With sharp, immediate prose, Tré unpacks the experience of being young and widowed in New York City: the “dumb sh*% people say”; the “brave face” she wears to work and social events; the solace she doesn’t find in one-night stands; and how her perspective only begins to shift when she spontaneously brings Alberto’s ashes on a trip and sets into motion the ritual of spreading him in bodies of water around the world.
Once she’s begun, Tré discovers that traveling to her bucket list destinations—places like Savannah, Brazil, and Cuba—is a viable strategy for facing her roughest days, and her loss of her husband becomes a lens through which she begins to view her past and embrace her future. By the end of her journey, Tré has quit her corporate job, explored Alberto’s homeland of Cuba, and joyfully reunited with her biological daughter in North Carolina.

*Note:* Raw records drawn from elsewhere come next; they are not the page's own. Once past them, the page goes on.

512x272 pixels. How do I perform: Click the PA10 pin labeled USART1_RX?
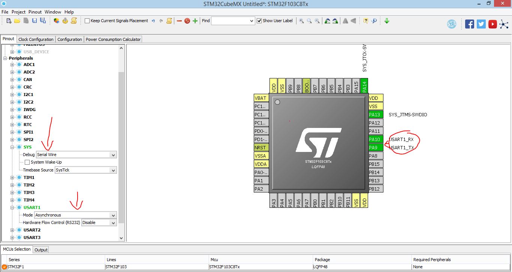coord(375,139)
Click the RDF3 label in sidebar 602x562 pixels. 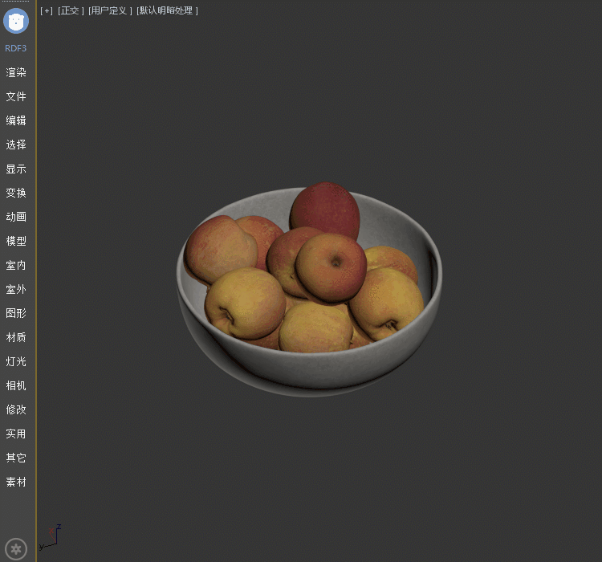pyautogui.click(x=16, y=48)
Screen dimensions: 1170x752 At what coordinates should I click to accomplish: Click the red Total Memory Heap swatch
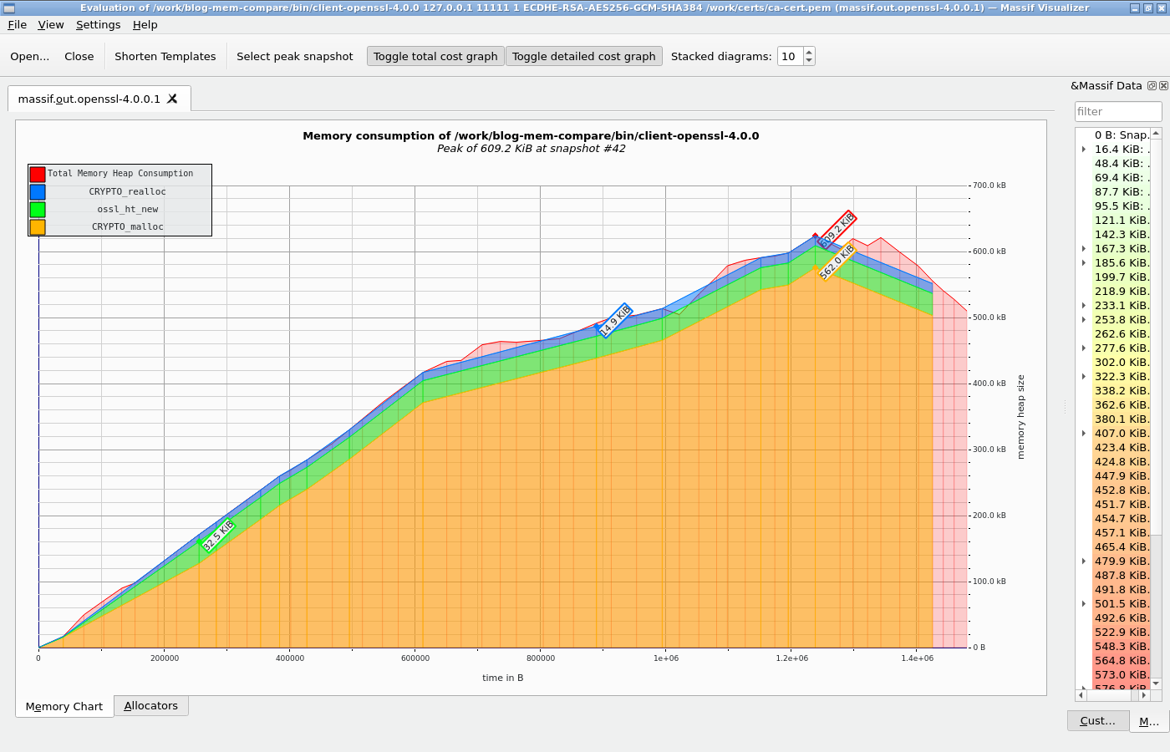(38, 174)
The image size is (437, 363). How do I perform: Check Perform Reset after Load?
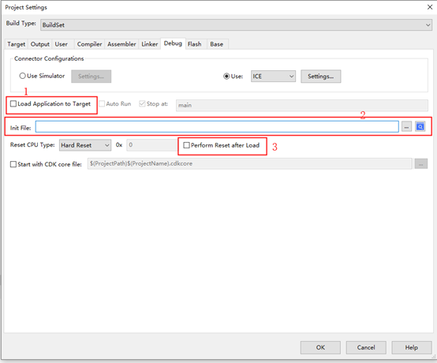(186, 145)
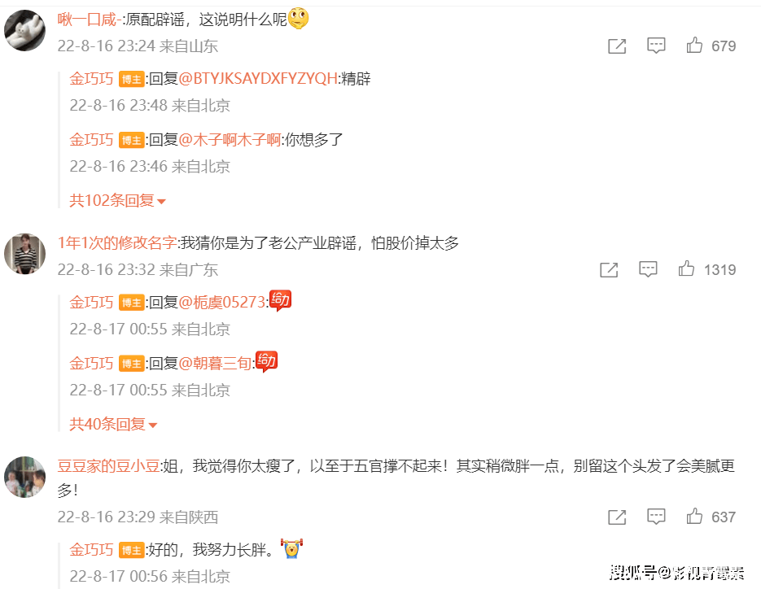The width and height of the screenshot is (761, 589).
Task: Open avatar of 啾一口咸- commenter
Action: tap(24, 30)

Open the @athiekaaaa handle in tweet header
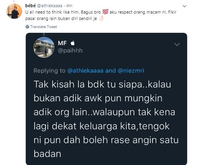50,6
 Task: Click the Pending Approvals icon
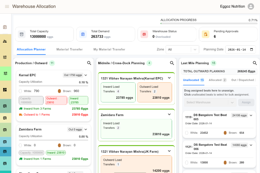tap(206, 34)
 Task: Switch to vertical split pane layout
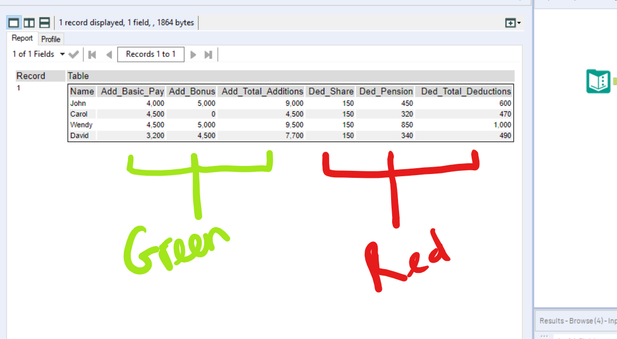click(x=29, y=22)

Equal parts inspiring, irreverent, and heart-rending, Splitting the Difference is written with the “raw-thenticity” of a woman transformed by heartbreak and inspired by love’s legacy.
PUBLISHERS WEEKLY
Expanded from her blog, Rodriguez's memoir tells the frenetic story of a woman turning grief into courage. It begins in the aftermath of her husband's fatal heart attack: the minutia of planning the funeral, her struggles with quotidian inconveniences and encounters with Alberto's personal effects, and the process of overcoming grief and guilt. Blogospheric immediacy charges the book's pages. She lays her experiences bare in cathartic prose at once touching and shockingly stark, and she delves deep and candidly into her past and present traumas: readers are privy to memories of her husband, her history of unfulfilling relationships, trips abroad with in-laws to scatter ashes, tell-all foibles of dating and sleeping around, the death of her brother in a car accident, an unexpected pregnancy during high school and the difficult decision to give her daughter up for adoption. As she parses buried emotional turmoil, Rodriguez convalesces on the page the prose itself loosens, particularly during the stirring moment of reconnection with her biological daughter. Ultimately, Rodriguez eschews the maudlin, opting instead for the gripping, real work of recovery.